Low-latency machine learning FPGA accelerator for multi-qubit-state discrimination
Pradeep Kumar Gautam, Shantharam Kalipatnapu, Shankaranarayanan H, Ujjawal Singhal, Benjamin Lienhard, Vibhor Singh, Chetan Singh Thakur
TL;DR
The paper tackles the challenge of ultra-low-latency, high-fidelity multi-qubit state discrimination for frequency-multiplexed readout on an FPGA platform. It develops an end-to-end NN-based discriminator trained with quantization-aware training and deployed via the FINN-R dataflow flow to a RFSoC ZCU111, achieving latencies below 50 ns for five qubits while preserving fidelity ($F_{ m GM}\approx 0.90$).
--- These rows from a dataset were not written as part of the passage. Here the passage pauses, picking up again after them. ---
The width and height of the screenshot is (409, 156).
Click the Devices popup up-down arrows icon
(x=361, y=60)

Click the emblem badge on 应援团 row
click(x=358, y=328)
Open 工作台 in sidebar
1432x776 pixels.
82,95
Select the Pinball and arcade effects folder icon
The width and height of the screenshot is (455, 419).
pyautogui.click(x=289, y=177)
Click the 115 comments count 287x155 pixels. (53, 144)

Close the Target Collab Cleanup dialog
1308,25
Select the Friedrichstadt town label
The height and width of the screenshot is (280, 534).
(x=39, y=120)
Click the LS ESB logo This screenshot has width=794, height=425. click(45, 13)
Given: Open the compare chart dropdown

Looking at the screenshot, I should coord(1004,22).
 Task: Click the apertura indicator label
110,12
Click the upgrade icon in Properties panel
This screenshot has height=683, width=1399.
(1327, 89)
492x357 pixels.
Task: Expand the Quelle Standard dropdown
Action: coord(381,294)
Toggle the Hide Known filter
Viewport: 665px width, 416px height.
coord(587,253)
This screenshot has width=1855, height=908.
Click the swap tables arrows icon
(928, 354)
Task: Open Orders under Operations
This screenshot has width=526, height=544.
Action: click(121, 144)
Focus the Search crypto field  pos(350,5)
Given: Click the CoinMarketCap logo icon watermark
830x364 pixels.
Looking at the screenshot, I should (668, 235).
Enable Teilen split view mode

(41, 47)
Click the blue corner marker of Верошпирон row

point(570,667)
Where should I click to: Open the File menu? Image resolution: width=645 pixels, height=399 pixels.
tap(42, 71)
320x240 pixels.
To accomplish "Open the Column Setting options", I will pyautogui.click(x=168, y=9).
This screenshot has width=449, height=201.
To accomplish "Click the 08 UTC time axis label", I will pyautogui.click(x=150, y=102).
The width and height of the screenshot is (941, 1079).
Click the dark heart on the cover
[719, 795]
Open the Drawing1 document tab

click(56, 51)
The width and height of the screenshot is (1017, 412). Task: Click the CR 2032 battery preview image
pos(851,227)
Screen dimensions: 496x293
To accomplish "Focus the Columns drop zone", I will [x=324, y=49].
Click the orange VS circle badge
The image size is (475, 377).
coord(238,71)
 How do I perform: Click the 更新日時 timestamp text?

It demonstrates architectural strategies to maximize FPGA parallelism (input segmentation, Concat-free dataflow) and compares with SVM/matched-filter baselines, showing favorable latency with a larger parameter budget. The work provides a scalable, automated path to integrate NN-based readout into quantum control stacks, with relevance for improving QEC cycle rates and robustness to readout crossticks.
Abstract
Measuring a qubit state is a fundamental yet error-prone operation in quantum computing. These errors can arise from various sources, such as crosstalk, spontaneous state transitions, and excitations caused by the readout pulse. Here, we utilize an integrated approach to deploy neural networks onto field-programmable gate arrays (FPGA). We demonstrate that implementing a fully connected neural network accelerator for multi-qubit readout is advantageous, balancing computational complexity with low latency requirements without significant loss in accuracy. The neural network is implemented by quantizing weights, activation functions, and inputs. The hardware accelerator performs frequency-multiplexed readout of five superconducting qubits in less than 50 ns on a radio frequency system on chip (RFSoC) ZCU111 FPGA, marking the advent of RFSoC-based low-latency multi-qubit readout using neural networks. These modules can be implemented and integrated into existing quantum control and readout platforms, making the RFSoC ZCU111 ready for experimental deployment.